I think it's reasonable to
do one more separable differential equations problem,
so let's do it. The derivative of y with respect
to x is equal to y cosine of x divided by 1 plus
2y squared, and they give us an initial condition that
y of 0 is equal to 1. Or when x is equal to
0, y is equal to 1. And I know we did a couple
already, but another way to think about separable
differential equations is really, all you're
doing is implicit differentiation in reverse. Or another way to think about
it is whenever you took an implicit derivative, the end
product was a separable differential equation. And so, this hopefully forms a
little bit of a connection. Anyway, let's just do this. We have to separate the
y's from the x's. Let's multiply both sides
times 1 plus 2y squared.
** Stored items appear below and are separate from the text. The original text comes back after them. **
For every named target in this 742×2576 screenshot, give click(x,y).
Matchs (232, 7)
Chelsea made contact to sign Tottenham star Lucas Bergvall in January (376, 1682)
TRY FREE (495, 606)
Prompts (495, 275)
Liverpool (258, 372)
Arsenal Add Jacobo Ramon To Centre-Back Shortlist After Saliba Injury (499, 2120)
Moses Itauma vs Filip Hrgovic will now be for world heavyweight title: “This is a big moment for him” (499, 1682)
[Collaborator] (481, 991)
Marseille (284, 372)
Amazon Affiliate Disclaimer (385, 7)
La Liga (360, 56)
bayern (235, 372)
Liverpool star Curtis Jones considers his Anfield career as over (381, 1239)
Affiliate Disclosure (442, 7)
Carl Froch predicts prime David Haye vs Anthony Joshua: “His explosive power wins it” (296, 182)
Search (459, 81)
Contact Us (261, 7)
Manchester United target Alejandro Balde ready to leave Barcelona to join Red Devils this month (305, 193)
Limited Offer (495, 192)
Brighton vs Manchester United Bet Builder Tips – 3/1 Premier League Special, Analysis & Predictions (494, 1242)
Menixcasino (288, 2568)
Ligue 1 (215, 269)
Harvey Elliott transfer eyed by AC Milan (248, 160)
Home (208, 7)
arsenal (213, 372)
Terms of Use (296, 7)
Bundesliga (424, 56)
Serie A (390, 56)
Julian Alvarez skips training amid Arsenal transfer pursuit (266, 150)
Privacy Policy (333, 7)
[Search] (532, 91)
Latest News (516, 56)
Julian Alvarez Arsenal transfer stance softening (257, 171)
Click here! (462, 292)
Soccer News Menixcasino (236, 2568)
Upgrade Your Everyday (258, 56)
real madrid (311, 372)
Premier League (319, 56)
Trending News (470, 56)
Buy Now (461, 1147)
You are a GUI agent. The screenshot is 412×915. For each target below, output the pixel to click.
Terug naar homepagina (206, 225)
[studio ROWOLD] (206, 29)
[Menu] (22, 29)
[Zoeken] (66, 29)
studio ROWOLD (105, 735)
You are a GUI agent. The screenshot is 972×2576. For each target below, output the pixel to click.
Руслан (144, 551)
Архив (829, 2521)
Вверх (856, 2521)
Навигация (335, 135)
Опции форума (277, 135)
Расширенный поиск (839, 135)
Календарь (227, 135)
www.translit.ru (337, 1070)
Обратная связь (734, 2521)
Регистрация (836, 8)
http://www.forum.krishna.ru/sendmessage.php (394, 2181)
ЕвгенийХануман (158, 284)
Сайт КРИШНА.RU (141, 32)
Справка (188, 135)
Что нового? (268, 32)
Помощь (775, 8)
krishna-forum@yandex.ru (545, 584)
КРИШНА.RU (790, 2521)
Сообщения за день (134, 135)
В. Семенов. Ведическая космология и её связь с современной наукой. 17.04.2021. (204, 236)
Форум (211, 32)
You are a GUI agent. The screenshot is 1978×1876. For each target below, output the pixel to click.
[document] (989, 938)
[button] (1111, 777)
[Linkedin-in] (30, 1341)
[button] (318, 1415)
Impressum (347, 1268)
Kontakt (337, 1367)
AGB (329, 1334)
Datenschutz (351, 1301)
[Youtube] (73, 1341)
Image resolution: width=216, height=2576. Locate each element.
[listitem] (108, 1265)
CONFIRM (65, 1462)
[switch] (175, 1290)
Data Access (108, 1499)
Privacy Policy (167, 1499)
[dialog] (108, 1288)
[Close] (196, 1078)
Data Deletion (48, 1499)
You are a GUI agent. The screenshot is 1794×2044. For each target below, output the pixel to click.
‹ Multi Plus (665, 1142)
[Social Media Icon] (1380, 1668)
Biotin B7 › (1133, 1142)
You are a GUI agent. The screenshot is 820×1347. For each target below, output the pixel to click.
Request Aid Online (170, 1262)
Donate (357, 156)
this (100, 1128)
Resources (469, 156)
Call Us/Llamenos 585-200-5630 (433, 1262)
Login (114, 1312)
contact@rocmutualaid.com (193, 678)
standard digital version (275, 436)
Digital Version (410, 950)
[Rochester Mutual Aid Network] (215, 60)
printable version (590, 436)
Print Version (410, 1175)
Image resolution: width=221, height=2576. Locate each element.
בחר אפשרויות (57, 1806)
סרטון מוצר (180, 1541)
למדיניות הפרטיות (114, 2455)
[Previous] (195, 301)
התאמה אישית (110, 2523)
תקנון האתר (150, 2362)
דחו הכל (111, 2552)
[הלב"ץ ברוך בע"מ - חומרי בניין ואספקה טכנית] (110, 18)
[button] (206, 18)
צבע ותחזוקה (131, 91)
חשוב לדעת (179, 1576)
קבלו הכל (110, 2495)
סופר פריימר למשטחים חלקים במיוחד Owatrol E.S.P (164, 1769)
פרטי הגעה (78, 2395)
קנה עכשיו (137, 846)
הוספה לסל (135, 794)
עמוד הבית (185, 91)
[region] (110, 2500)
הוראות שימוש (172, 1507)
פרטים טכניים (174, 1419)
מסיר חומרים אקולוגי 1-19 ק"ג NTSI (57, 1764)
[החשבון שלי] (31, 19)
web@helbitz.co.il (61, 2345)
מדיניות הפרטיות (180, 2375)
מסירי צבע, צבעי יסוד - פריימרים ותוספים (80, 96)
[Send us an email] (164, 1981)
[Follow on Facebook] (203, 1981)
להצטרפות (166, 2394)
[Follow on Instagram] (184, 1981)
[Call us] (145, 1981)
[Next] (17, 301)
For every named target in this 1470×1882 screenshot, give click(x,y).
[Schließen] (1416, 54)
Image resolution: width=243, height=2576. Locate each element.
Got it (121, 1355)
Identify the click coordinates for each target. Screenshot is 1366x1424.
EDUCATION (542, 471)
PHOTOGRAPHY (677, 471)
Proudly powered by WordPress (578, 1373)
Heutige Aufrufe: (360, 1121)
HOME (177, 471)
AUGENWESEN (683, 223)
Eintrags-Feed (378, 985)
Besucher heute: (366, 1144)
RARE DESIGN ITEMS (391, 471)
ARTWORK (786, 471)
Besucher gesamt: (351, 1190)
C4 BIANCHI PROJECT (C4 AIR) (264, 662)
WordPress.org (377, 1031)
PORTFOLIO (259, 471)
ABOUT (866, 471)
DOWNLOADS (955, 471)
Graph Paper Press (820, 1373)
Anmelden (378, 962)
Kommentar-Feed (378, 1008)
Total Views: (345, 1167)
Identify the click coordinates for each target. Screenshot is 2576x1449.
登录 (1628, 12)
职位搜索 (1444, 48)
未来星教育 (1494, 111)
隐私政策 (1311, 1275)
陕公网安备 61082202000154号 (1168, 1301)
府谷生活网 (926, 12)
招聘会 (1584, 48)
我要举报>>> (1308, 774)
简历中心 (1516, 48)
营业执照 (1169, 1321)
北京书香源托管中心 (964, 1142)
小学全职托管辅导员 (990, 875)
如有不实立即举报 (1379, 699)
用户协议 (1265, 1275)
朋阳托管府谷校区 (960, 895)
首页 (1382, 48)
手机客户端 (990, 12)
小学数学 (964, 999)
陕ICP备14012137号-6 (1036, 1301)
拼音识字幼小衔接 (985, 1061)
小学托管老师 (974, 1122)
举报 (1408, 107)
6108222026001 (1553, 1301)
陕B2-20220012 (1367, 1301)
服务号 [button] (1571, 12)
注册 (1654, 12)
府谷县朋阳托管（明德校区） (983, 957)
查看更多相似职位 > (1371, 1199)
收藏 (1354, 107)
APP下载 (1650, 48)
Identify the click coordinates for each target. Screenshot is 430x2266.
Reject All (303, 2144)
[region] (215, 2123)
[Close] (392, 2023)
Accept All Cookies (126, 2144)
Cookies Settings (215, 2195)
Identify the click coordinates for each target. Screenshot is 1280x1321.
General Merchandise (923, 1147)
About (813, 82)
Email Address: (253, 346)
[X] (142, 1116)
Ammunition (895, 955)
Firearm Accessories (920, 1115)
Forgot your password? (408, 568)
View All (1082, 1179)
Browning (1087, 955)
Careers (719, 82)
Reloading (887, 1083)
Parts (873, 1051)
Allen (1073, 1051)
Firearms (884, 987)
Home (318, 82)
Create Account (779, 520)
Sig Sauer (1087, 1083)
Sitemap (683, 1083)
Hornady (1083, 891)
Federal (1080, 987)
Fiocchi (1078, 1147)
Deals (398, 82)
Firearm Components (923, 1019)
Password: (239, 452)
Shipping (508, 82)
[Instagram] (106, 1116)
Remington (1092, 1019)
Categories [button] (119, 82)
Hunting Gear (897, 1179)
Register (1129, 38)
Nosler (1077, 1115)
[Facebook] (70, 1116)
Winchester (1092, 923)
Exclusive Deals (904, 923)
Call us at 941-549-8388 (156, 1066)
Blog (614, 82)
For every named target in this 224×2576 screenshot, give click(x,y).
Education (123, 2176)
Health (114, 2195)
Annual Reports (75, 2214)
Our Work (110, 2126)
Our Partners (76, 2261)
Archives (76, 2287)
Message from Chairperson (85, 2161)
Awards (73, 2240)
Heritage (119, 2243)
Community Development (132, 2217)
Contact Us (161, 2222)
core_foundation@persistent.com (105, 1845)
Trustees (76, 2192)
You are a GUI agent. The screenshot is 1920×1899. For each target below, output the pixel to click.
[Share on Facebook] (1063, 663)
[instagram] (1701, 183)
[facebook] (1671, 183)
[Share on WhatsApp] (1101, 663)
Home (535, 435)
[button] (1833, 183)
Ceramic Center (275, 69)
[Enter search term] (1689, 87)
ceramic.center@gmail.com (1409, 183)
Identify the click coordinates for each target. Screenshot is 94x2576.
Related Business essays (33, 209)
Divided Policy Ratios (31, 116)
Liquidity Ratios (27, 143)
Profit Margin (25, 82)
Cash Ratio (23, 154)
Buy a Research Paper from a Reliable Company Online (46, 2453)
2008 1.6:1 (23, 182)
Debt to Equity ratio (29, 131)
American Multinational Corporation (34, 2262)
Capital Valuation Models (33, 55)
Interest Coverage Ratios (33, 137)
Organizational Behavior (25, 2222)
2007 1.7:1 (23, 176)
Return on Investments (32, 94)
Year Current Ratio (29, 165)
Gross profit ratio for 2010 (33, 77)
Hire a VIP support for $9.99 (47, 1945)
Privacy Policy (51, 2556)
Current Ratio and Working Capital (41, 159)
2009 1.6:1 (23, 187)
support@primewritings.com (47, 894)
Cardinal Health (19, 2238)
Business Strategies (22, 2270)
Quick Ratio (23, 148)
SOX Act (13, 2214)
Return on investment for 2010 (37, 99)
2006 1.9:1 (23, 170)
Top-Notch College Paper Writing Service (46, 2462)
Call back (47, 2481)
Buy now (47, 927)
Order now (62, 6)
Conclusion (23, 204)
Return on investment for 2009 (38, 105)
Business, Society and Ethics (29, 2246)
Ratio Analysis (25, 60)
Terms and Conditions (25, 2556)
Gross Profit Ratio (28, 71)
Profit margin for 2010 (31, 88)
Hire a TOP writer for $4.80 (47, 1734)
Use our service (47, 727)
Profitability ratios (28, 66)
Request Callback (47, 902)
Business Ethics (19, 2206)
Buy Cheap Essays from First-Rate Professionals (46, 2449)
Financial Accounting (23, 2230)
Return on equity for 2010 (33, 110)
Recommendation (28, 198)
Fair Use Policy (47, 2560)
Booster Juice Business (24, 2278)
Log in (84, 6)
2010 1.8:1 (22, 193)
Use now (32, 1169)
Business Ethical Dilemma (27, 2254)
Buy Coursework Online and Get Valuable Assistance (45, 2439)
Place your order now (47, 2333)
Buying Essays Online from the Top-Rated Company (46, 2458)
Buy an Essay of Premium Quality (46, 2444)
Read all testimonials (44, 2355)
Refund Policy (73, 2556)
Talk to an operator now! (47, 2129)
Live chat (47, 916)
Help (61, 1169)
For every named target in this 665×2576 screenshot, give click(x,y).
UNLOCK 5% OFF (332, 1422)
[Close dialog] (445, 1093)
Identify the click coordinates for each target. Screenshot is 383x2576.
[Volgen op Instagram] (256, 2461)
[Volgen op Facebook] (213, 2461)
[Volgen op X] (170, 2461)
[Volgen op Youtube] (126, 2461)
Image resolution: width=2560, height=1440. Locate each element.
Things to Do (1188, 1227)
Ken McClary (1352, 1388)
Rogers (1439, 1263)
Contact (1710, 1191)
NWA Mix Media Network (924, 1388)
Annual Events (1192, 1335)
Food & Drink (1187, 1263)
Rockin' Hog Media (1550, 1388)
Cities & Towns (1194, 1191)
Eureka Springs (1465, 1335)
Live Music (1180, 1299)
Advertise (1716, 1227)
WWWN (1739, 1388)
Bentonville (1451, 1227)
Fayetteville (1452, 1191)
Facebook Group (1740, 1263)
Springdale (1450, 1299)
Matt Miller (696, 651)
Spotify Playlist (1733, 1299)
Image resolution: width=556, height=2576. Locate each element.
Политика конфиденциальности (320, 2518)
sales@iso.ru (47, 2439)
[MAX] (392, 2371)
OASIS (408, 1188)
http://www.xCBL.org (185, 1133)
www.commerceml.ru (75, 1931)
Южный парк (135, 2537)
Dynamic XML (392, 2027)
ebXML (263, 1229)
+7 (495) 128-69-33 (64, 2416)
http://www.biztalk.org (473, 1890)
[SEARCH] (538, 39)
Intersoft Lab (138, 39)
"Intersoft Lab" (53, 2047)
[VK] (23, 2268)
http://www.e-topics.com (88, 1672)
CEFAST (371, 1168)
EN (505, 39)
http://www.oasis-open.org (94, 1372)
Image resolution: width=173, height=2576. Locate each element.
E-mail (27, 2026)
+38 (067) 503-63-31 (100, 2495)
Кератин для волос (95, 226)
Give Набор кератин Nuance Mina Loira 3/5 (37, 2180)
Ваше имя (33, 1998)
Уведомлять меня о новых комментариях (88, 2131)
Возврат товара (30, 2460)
We get 1 plus 2y squared
times dy dx is equal to y cosine of x. We still haven't fully separated
the y's and the x's. Let's divide both sides of this
by y, and then let's see. We get 1 over y plus 2y squared
divided by y, that's just 2y, times dy dx is
equal to cosine of x. I can just multiply
both sides by dx. 1 over y plus 2y times dy is
equal to cosine of x dx. And now we can integrate
both sides. So what's the integral of 1
over y with respect to y? I know your gut reaction is the
natural log of y, which is correct, but there's actually
a slightly broader function than that, whose derivative is
actually 1 over y, and that's the natural log of the
absolute value of y. And this is just a slightly
broader function, because it's domain includes positive and
negative numbers, it just excludes 0. While natural log of
y only includes numbers larger than 0. So natural log of absolute value
of y is nice, and it's actually true that at all
points other than 0, its derivative is 1 over y. It's just a slightly
broader function. So that's the antiderivative
of 1 over y, and we proved that, or at least we proved that
the derivative of natural log of y is 1 over y. Plus, what's the antiderivative
of 2y with respect to y? Well, it's y squared, is
equal to-- I'll do the plus c on this side. Whose derivative
is cosine of x? Well, it's sine of x. And then we could
add the plus c. We could add that
plus c there. And what was our initial
condition? y of 0 is equal to 1. So when x is equal to
0, y is equal to 1. So ln of the absolute value of
1 plus 1 squared is equal to sine of 0 plus c. The natural log of one, e
to the what power is 1? Well, 0, plus 1 is-- sine of
0 is 0 --is equal to C. So we get c is equal to 1. So the solution to this
differential equation up here is, I don't even have to rewrite
it, we figured out c is equal to 1, so we can just
scratch this out, and we could put a 1. The natural log of the absolute
value of y plus y squared is equal to
sine of x plus 1. And actually, if you were to
graph this, you would see that y never actually dips below
or even hits the x-axis. So you can actually get
rid of that absolute value function there. But anyway, that's just
a little technicality. But this is the implicit form
of the solution to this differential equation. That makes sense, because the
separable differential equations are really just implicit derivatives backwards. And in general, one thing
that's kind of fun about differential equations, but
kind of not as satisfying about differential equations,
is it really is just a whole hodgepodge of tools to solve
different types of equations. There isn't just one tool or one
theory that will solve all differential equations. There are few that will solve
a certain class of differential equations, but
there's not just one consistent way to solve
all of them. And even today, there are
unsolved differential equations, where the only way
that we know how to get solutions is using a computer
numerically. And one day I'll do
videos on that. And actually, you'll find that
in most applications, that's what you end up doing anyway,
because most differential equations you encounter in
science or with any kind of science, whether it's economics,
or physics, or engineering, that they often are
unsolveable, because they might have a second or third
derivative involved, and they're going to multiply. I mean, they're just going to
be really complicated, very hard to solve analytically. And actually, you are going to
solve them numerically, which is often much easier. But anyway, hopefully at this
point you have a pretty good sense of separable equations. They're just implicit
differentiation backwards, and it's really nothing new. Our next thing we'll learn is
exact differential equations, and then we'll go off into
more and more methods. And then hopefully, by the end
of this playlist, you'll have a nice toolkit of all the
different ways to solve at least the solvable differential
equations. See you in the next video.